I read your response and while it was a litany of impressions, I didn't really get an explanation for our differences. Sasha came closer with the granite explanation (which has also been used to explain the unusual fruit profile).
i thought sasha's description was a great piece of writing. i was with him when he drank the bottle he described. i think you have to drink the wine to understand its greatness, but i think he did capture some of it.
you told me the wines you'd tried. there are dudes out these who think that it's a good idea to lead off with a diss when they meet hot girls. if they do this often enough, and if their success rate is as it ought to be, they sometimes end up bleating about women being bitches (apologies to our female inmate). my opinion of your assertion based on your sample is that it's no more valid than this.
see, our difference of opinion is easy to explain: you don't have the experience. i know this will offend some of our "everyone has the right to an opinion" comrades, but it isn't my fault. i can't go back in time and fix that.
so i wasn't trying to convey an impression. my goal was more practical. given you've been drinking the wrong wines at the wrong times, it seemed like it might be helpful to point you to the wines you should drink now if you are interested in how donnhoff ages. i have shared all these wines on countless occasions with many of our fellow inmates, and many of our lurkers too. when any one of them has had the right donnhoff, at the right time for drinking it, i have not once failed to see the light of understanding shine in them.
if you have had these experiences, and many people here have had them, the idea that donnhoff fails to age is about as credible as the idea that marc ollivier makes bad muscadet. experience shows that it is simply not true.
so, while i respect your honesty (you didn't bullshit, and claim experience with wines that you haven't tried, as some people might), the fact that you are still bleating about this, and still wandering about claiming that donnhoff doesn't age based on the sample you described beggars my belief.
it's also worth recalling that you decided to belch this opinion -- with much implied authority -- because someone who admitted their naivete enquired. while it's all good fun to watch the deaf blinding the lame, there comes a point where even an uncouth slob such as myself will feel impelled to step in a save a poor rube from being taken for a ride.

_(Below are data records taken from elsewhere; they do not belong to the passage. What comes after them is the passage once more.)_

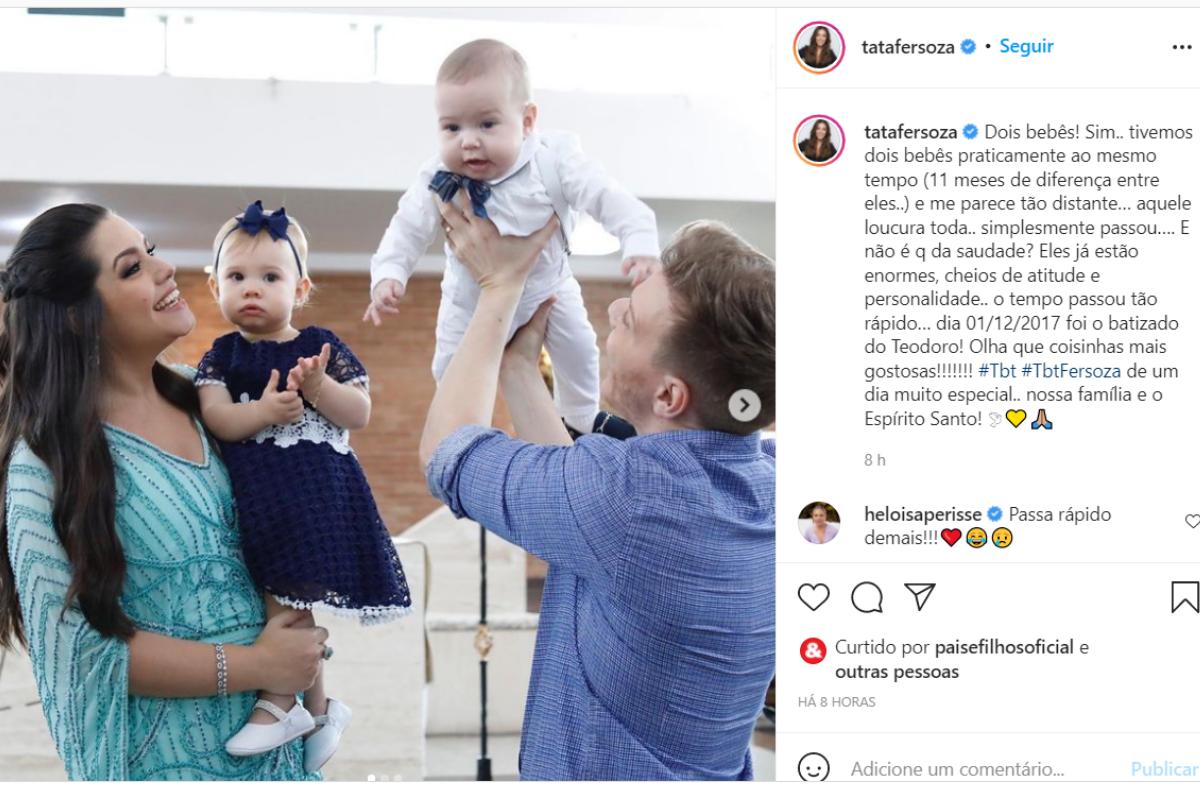
Task: Share post via paper plane icon
Action: point(919,597)
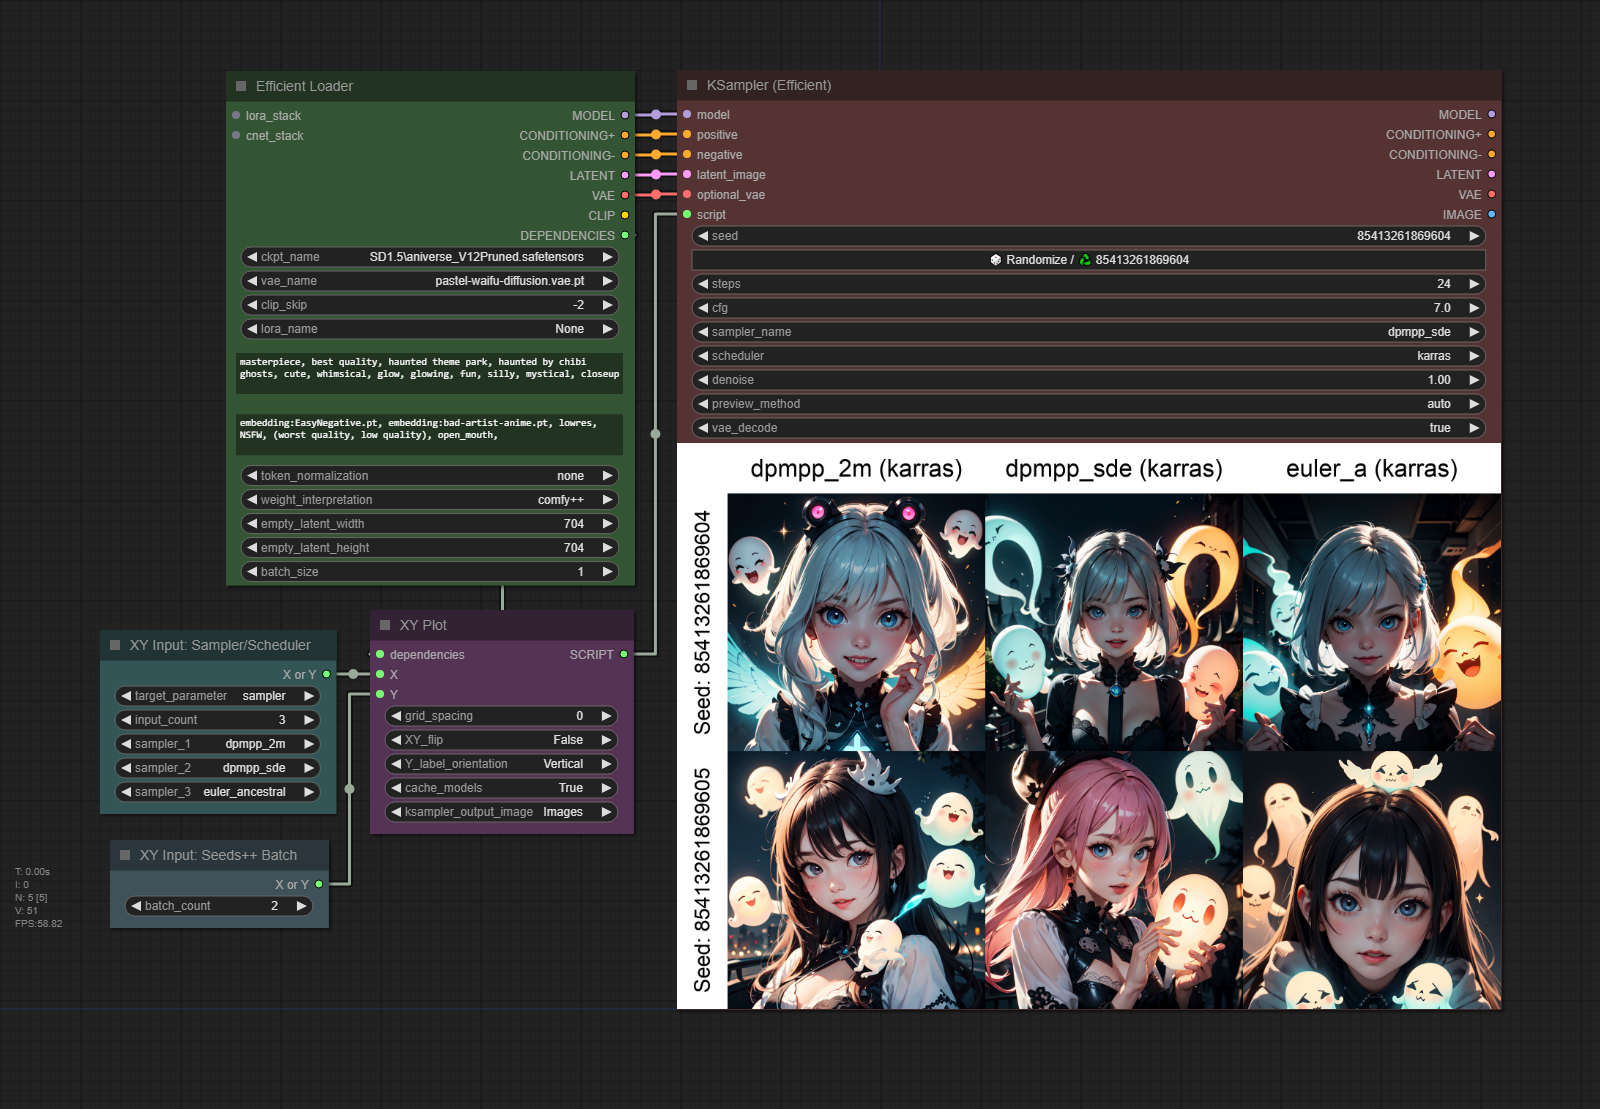Click the pink-haired girl dpmpp_sde image
Image resolution: width=1600 pixels, height=1109 pixels.
pyautogui.click(x=1113, y=880)
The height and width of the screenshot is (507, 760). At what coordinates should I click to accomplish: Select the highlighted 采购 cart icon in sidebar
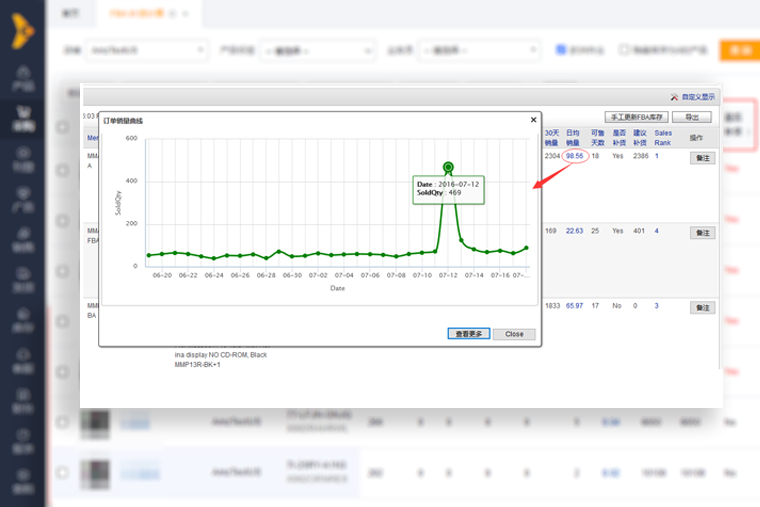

2. How much are we supposed to put in a post and who has the time? I mean, do we all need a signature that lists our experiences? How do you know what I am "qualified" to write about? While I do not consider myself the last word on German wines or Donnhoff, I have certainly done enough to have an opinion. For me it was terribly disappointing to come to where I did with respect to those wines.
you are welcome to an opinion. you are even welcome to make the claim that donnhoff doesn't age. and i'll be happy to remind you that you that you are talking out of your ass whenever you do.
I'm used to having my ideas attacked on a regular basis by people I know, like, and respect as I am sure you are. It's sort of the nature of the beast. Why should wine be any different? Are vignerons such delicate creatures that they are unable to sustain any criticisms?
criticism is one thing. bullshit is quite another. as much as you feel entitled to your opinion on this one, by your own admission you have no real experience of aged donnhoff, so, uh, you decide.
fwiw: i was sincerely curious about your comment about the secondary notes in the 98s, since the last hh auselse i tried was anything but secondary. after our conversation, i popped a 98 hh spaet -- it was tight, and slimmer than i remembered, but again, there were no secondary flavors (like the auslese, it is both more open than one might expect at this stage, and also less evolved). to be honest, its overall smell / flavor profile hadn't much changed since release (it also made me regret going light on 98, since unlike the 97s which i think have only gotten blousier, the 98s appear to be heading towards a better, more structured place than i once thought they would end up. es tut mir leid.).
i was less than impressed with the condition of some of my skurnik shipped donnhoffs from 99. they weren't cooked in an obvious way, but they were far more advanced and generally lumpen than identical wines from a batch i flew out from europe -- based on your description of your 98s, i'd have to say that not only do i think that your sample was flawed, but it sounds like your samples may have been too.
fb.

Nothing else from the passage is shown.